Bouldering and Biking in Jackson



Thursday I took a chill day and decided to go bouldering. Lori and I decided to check out this area called Bouldertown or Bouldercity north of Jenny Lake. When I was trying to find out information out about the area and problem info I came to a halt. There was no info on the inter-web. I did find a site that said there was 5 to 6 highball boulders and a description of the approach. Bouldering is not like alpine climbing, there is not a lot in "route finding" in bouldering. It is good to know what you are working on especially on a highball with a tricky landing area.

So Lori and I decided to check it out. We found the trail very easily. It took 8 min to find the Y in the trail. It took another 3 to find the main area that was described online. There turned out to be 6 main boulders in this area and about 20 other medium to highball boulders in close proximity. There is a ton of potential for this area.
The center piece of Bouldercity.

We warmed up on the center piece of the main area. I climbed a nice lieback to a ledge system. Probably V1.
V1 Highball
Once on top I noticed that there was two anchor bolts for top roping. Then I moved to something more committing that went at V2. The V2 was a great arete. It was tricky through the fifth move. Very fun. I was walking around some of the boulders around the proximity and found a problem that obviously had never been climbed. It really reminded me of a great problem at Horse Pens 40 in Alabama named Low Down V4. I cleaned off some of the lichen and started to work it.
Low Down Duex V2.
After a couple of tries on it I was able to send it. I wanted to know if anyone knew if this was a problem or not. So I asked latter in a gear shop and no one even knew about the area. I talked to some Exum guides and they said that they did not really go there. I think that it's V2. If no one has climbed this I would name it Low Down Duex. That might be part of the reason that no one has tried this problem. It is low to the ground, it is easier, and it is surrounded by highballs.
V0 arete on the left.
A fun V0 arete.
We played around on three or four more problems and finished on a sweet traverse. It starts as a sit start and moves higher along a ledge system. The ledge is good but there is no feet. The crux is a hand foot match that is tough. It is probably V3 0r 4. I got a flapper on my third attempt and did not have any tape.

We walked around after and looked at all of the potential of this area.
This shot gives perspective on the size of the boulders.
There are hundreds of problems that are just waiting to be done. I really wish I had more time to climb in this area. Not to mention the view of Mt. Moran.

On Friday is was very rainy and stormy so we took a rest and planning day. We are headed into the Wind River Range on Sunday afternoon so we had a few things to consider. We are going to be climbing many routes. East Ridge on the Wolf's Head, SouthButtress on Pingora to name a couple. We are planning on climbing until we only have nubs left. Bloody, bloody nubs.

Saturday Lori and I went mountain biking. She took me on a really fun down hill singletrack. It was two trails, Cashe to Game trails.
The pass.
It was a six mile ride up to a beautiful pass. Then we had a three mile no pedal section to a great less steep lower section that was very intense.
This is right after the steep section from the pass.
I am very proud to say that I endoed four times. Not to mention the many other times that I fell. I love to go Fast!!!! It was absolutely wonderful. The views were great and the decent was worth it.

Today we are packing for the Winds and figuring out who is going to carry what. It is an 8 mile hike in with a 5 to 20 min approach depending where you bivy.
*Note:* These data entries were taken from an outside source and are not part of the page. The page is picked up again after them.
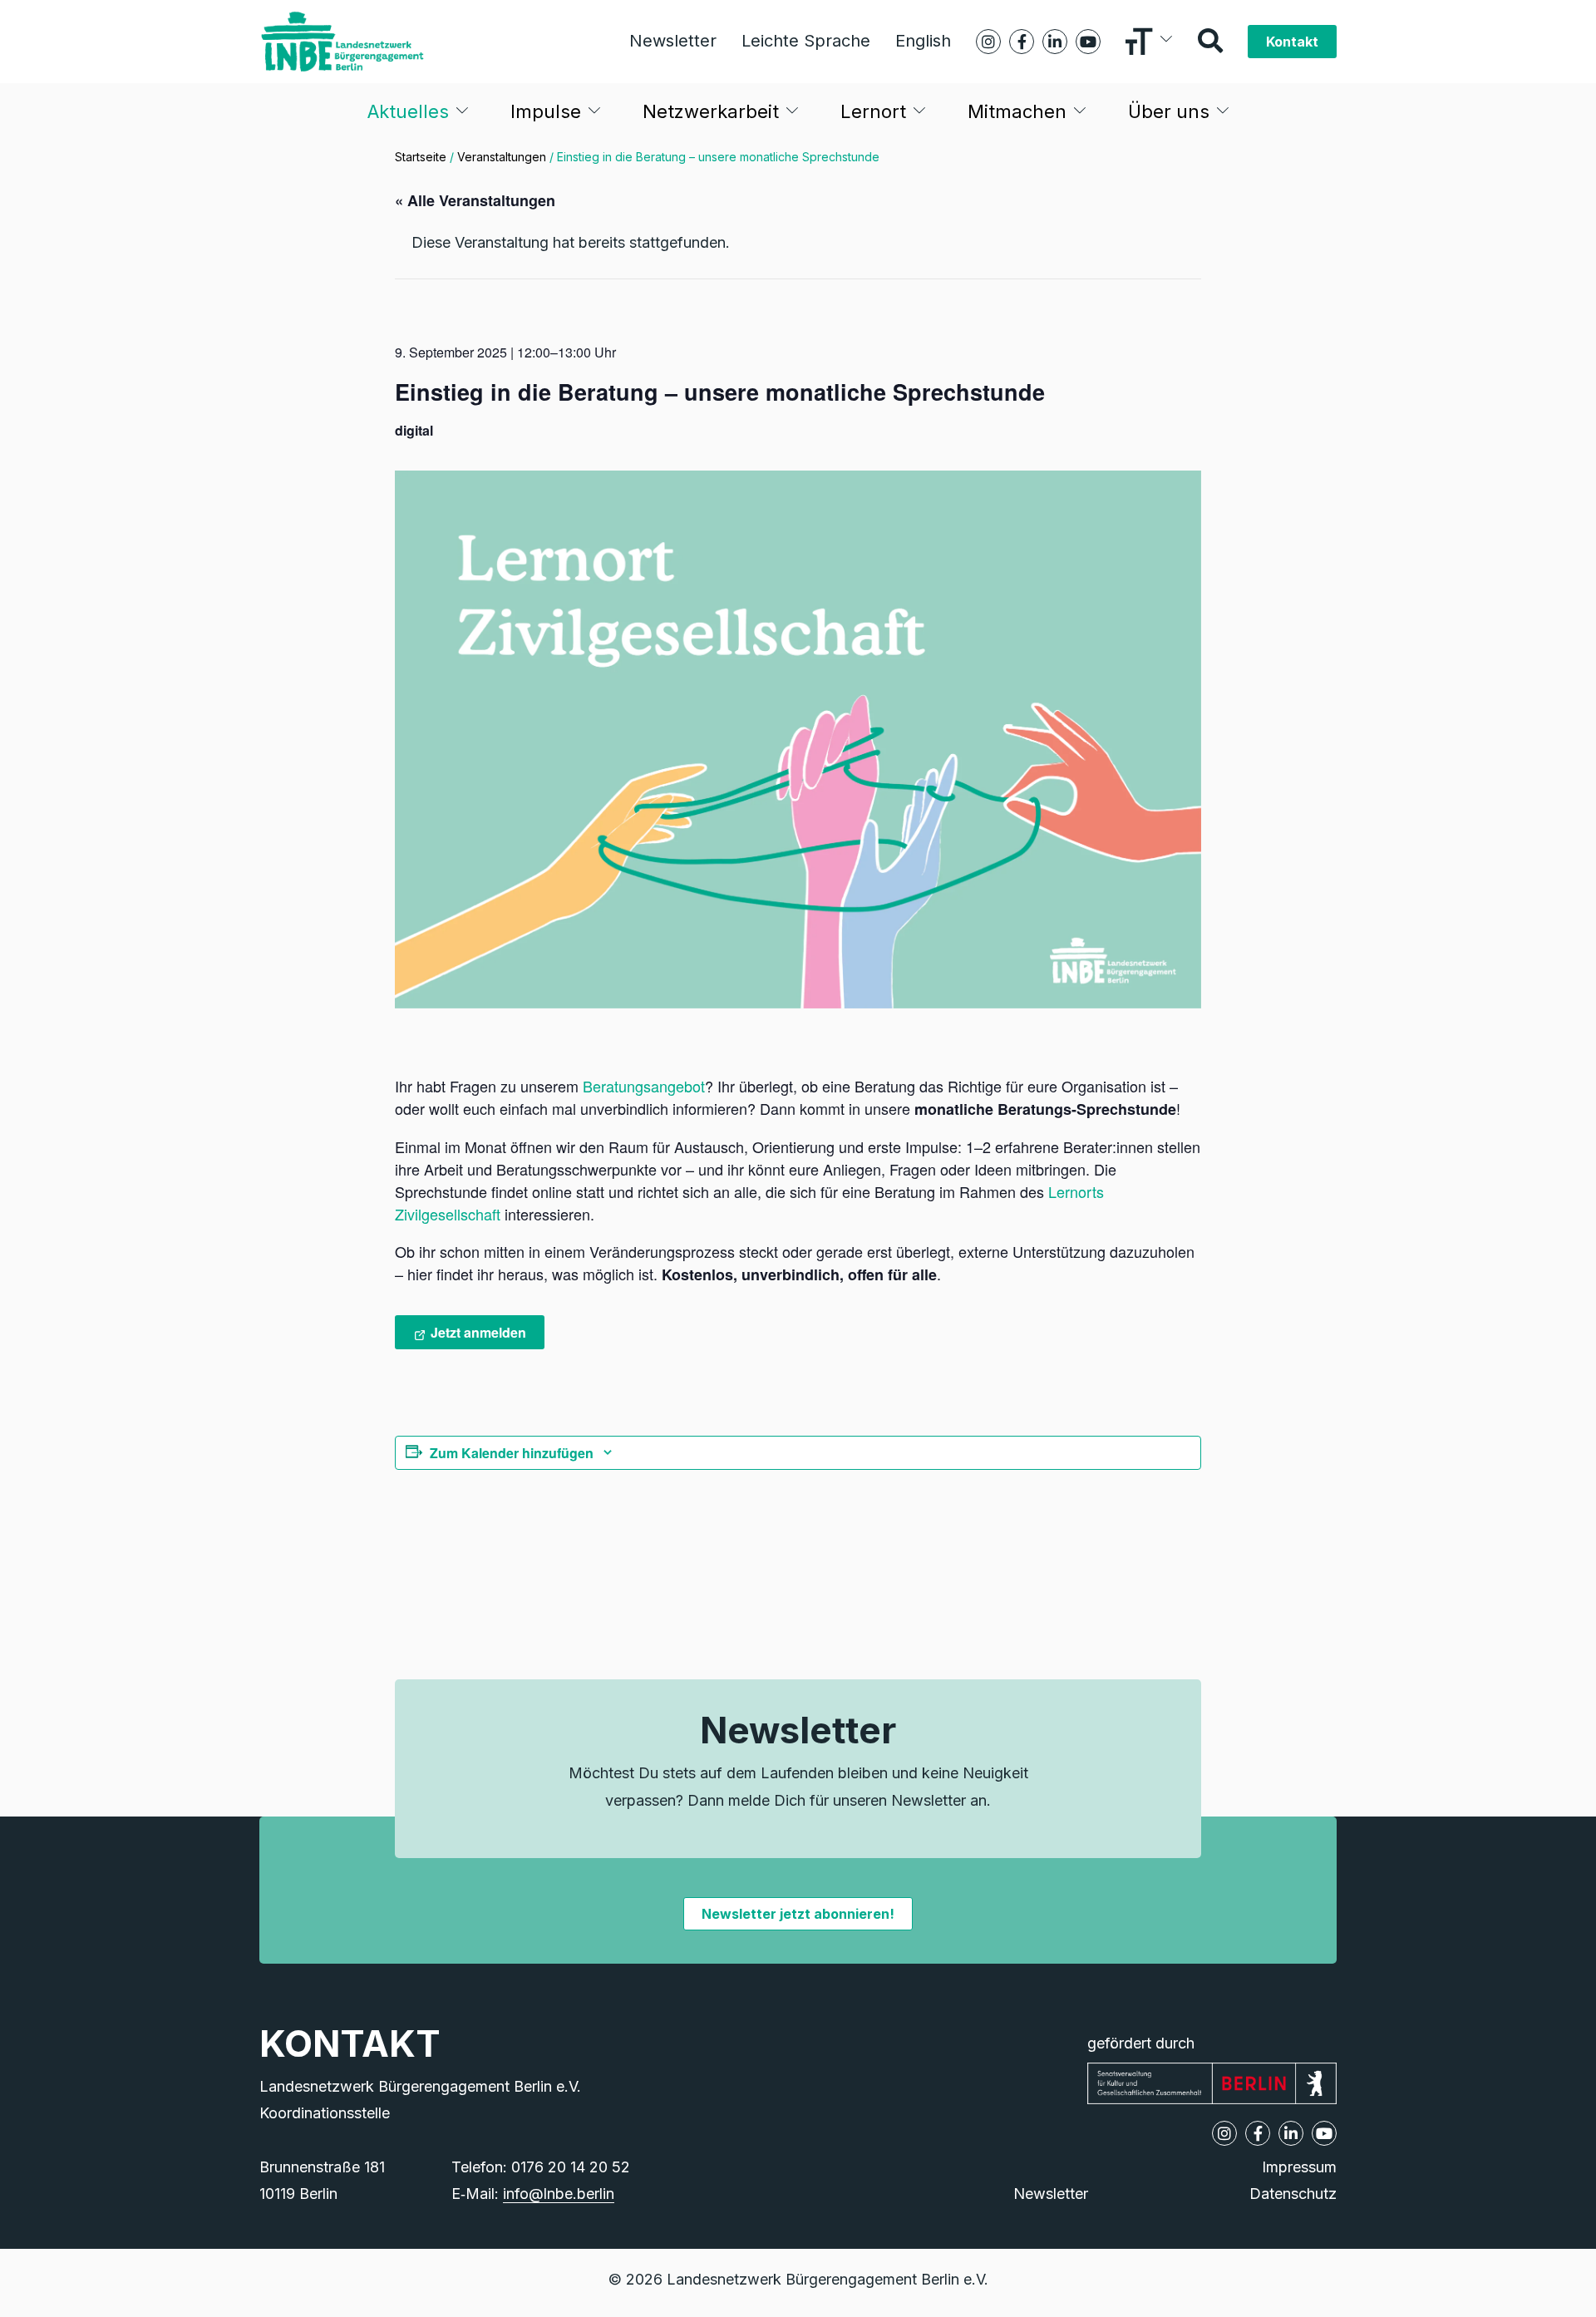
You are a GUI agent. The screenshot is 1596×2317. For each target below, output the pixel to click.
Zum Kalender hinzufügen (512, 1452)
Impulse (545, 111)
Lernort (873, 111)
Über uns (1168, 111)
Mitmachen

We are very excited and I am ready to get some longer routes in.
Stay Tuned for amazing photos from the Winds.
Thursday, July 23, 2009

Exploring the Great Outdoors and OR



I have just returned to Jackson from Salt Lake City. Before I left Chris and I went back to the Rodeo Wall for a rest day. We went up three routes each and had some fun in the shade. The next day we went to a new area, Blacktail Butte. Or as Chris calls it, The Blackflail.

First off the routes here really start in the 11b range and are all stiff. We climbed three routes and Chris sent a 12b clean. Strong Work!!! That afternoon I travelled down to SLC to check out the Outdoor Retailer Show.
I met up with a friend and designer, Patti. She is great. She is super talented. If you need a bag designed call her. Anyway, I ended up staying at a hostel that was only a few blocks from the convention center. And a side note, if you are ever in SLC bring your own beer. All of the beer in the city is 3.2%. I brought some New Belgium so I was good, but just wanted to let you know. If you do want to enjoy a good beer you are going to have to "join" a club. Or become a member of a private bar and pay a small fee at the door. It is easier to just bring your own beer.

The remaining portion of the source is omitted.